Yoga Gives, Right?
I used to find it laughable that people claimed that going to the gym was “relaxing.” I found it anything but. The only way it could be truly relaxing was if you already had a killer body and already knew how to use all of the equipment. So, I made the decision to try yoga, where I imagined that free spirited people (with a variety of bodies) would gently stretch to meditational music. Experts say that exercise conducted while under stress is actually pointless; therefore, why kill myself attempting to look “in shape” on a treadmill when I could take it easy in a dimly lit room?

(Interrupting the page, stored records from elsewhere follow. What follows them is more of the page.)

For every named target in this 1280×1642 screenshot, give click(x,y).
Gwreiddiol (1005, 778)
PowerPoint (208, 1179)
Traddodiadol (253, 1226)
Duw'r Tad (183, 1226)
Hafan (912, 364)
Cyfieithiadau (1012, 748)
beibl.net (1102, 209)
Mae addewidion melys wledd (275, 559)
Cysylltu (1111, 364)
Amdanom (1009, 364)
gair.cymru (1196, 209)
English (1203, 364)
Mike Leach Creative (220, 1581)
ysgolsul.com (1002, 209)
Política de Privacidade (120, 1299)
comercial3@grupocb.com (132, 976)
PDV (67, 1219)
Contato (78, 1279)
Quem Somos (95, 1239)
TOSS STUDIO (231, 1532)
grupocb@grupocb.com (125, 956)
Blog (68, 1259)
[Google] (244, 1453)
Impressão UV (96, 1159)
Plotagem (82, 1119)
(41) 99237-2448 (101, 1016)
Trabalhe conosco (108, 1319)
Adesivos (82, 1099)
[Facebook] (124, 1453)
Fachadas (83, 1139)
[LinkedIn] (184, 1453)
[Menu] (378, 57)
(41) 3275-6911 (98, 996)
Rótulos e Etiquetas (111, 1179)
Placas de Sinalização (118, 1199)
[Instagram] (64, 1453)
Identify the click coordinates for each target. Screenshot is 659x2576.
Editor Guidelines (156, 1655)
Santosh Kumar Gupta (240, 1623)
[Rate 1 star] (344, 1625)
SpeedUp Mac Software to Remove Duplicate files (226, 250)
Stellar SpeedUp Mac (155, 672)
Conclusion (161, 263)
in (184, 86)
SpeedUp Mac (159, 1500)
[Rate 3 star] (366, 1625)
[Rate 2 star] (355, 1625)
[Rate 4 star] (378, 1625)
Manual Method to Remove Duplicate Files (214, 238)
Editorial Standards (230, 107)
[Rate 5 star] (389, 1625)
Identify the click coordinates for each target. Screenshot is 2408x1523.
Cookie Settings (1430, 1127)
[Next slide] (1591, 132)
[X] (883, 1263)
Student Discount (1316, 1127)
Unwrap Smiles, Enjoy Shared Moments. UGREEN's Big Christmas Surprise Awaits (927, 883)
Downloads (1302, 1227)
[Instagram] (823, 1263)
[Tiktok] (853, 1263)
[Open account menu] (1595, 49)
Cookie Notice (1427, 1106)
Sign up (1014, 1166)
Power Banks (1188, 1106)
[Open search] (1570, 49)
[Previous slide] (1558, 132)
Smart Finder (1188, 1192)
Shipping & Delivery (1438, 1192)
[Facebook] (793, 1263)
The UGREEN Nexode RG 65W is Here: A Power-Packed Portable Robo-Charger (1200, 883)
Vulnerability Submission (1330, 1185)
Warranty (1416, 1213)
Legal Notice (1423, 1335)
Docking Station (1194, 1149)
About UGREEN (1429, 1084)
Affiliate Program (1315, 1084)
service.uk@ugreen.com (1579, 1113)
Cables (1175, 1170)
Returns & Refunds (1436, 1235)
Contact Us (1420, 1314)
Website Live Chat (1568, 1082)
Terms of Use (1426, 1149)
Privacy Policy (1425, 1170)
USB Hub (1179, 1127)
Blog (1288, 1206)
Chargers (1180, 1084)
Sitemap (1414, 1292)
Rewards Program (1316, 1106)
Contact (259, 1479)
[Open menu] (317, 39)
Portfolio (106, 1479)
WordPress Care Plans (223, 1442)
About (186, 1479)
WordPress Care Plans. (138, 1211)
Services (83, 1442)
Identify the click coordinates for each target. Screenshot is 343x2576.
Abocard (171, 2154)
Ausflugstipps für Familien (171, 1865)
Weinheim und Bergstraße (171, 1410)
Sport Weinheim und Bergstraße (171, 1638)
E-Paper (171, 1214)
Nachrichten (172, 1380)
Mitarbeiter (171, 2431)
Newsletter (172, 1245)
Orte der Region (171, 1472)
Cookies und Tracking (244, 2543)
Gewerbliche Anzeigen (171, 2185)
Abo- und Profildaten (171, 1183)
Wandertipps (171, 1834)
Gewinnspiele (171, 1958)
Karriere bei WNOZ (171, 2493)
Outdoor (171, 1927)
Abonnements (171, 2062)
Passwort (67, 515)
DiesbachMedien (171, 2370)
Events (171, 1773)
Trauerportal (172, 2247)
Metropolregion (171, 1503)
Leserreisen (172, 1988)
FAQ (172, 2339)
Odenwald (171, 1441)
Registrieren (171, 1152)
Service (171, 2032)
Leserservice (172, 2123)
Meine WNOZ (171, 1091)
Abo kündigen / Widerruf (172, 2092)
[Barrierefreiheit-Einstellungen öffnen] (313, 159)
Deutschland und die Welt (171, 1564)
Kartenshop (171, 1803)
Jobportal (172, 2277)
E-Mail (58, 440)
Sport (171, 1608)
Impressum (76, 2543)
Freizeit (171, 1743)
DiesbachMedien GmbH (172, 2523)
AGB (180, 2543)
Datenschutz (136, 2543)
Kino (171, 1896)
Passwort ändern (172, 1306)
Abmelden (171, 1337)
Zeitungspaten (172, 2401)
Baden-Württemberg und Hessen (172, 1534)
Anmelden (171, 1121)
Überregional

Not to be mistaken as one of those who think non-gym exercise is not a real workout; personally I hate the gym and I frequently take dance classes. But unlike a dance class, team sports participation, or a session with a trainer, I associate the practice with the tranquility of getting a massage and the ease of visiting a spa. But of course, this is not always the case.
I recall the first time this notion was chucked out the window. I was planning to go to a studio where a friend of mine attends and chose a class early on a weeknight, right after work. I brought my own mat, of course, because I don’t like other people’s germs. And unlike the other yogis, I was not happy to be asked to take off my shoes before even approaching the front desk. But I got over it and settled into my spot in the studio. Other people continued to file in, and my personal space went out the door. They were stepping on my mat. By the time the class was to begin, I was standing shoulder to shoulder with two others, feeling leery that when I go into warrior two pose, I would be constricted to stay in a straight line. I can barely do this while I walk, let alone exercise.
To my left, another female roughly my age, so tattooed and wearing non-skin hugging clothing, I was sure she was a seasoned yoga professional (because all hippies are yogis, right?). On my right, a middle-aged man wearing nothing but a skimpy pair of shorts and no t-shirt over his hairy, flabby chest. While unattractive, I decided I would focus on myself and not his lack of clothing. To each their own.
The class began, with the soothing voice of our instructor reminding us to let go of our inhibitions one by one, with every breath. I was enjoying my attempts to clear my mind in the silence, when the girl to the left let out a huge moan while exhaling. Jolted, I opened my eyes and upon realizing this had disturbed no one else, I squeezed them shut in order to continue concentrating. She continued to do this every single time, for the next nine breaths. Then, we went directly into the sequence of poses. As soon as I realized which pose was occurring, people around me were already on to the next one. Most deceiving was the ability of the man to my right to complete everything, hold every pose, even when my legs felt as though they might give out. So deceiving, because he appeared to have neither muscle nor stamina. I hope that’s not a bonus of yoga – physical fitness that no one else but you knows about. I was here to get toned. I was truly in awe of him, until mid-pose he farted really loudly. I am all for “letting everything go,” as the instructor said to, but this was taking it too far. I would rather have gone back to listen to Miss Ecstasy moan for the rest of the class. It smelled awful, but no one else returned my look of disgust and surprise so I sheepishly went back to focusing on breathing and the sequence of poses. Until he did it again, this time it was worse. I did hear a giggle, but it was from someone on the other side of the room. (How is anyone supposed to breathe with this kind of fog in the air)? And the room was getting really hot and I was starting to detect the body odors of other members of the class. Or was that me? Who knew, but I was beginning to get angry that this experience was not relaxing at all. This wasn’t what I signed up for.
Later, back at my apartment, I could barely stand up. I was so worn out, and unlike I had planned, not completely devoid of stressful thought. Do people truly need to make such a show in a place where one should be able to relax? I felt taken advantage of, that the others in the class were selfish in their pursuits when I needed peace and quiet. Perhaps I had been watching too many celebrities at yoga classes on Access Hollywood to know what real yoga was like, including being so comfortable with yourself that you lose all inhibition in front of others.
I decided to try it again, not because I had something to prove but I had paid for two classes when signing up for the previous one and I am not one to let anything go to waste. Neither of my previous neighbors were present in this class, and without their presence, I was finally able to relax and enjoy myself, feeling eternally grateful that I didn’t have to deal with them. Sure, people were moaning loudly, but I brushed it off. No one farted, which I was so happy about. The room was quieter and it smelled better this time, so I decided not to give up entirely. And the next time I found myself in yoga classes with uninhibited people, I was able to give them credit for getting the most out of their yoga practice, because I had learned how to enjoy my own and I wasn’t letting anything mess with my mood.
But I have not changed completely. I still wear full coverage, body-hugging yoga clothes that I paid too much money for. And breathe without moaning. And, I still keep to my strict no bodily-functions in public mantra. But I don’t let any of that, or the majority of stress I used to feel, get to me anymore. Perhaps I learned more about myself from the others in the class than the actual movement, and isn’t the ability to live in peace with others the best thing I could do for my health?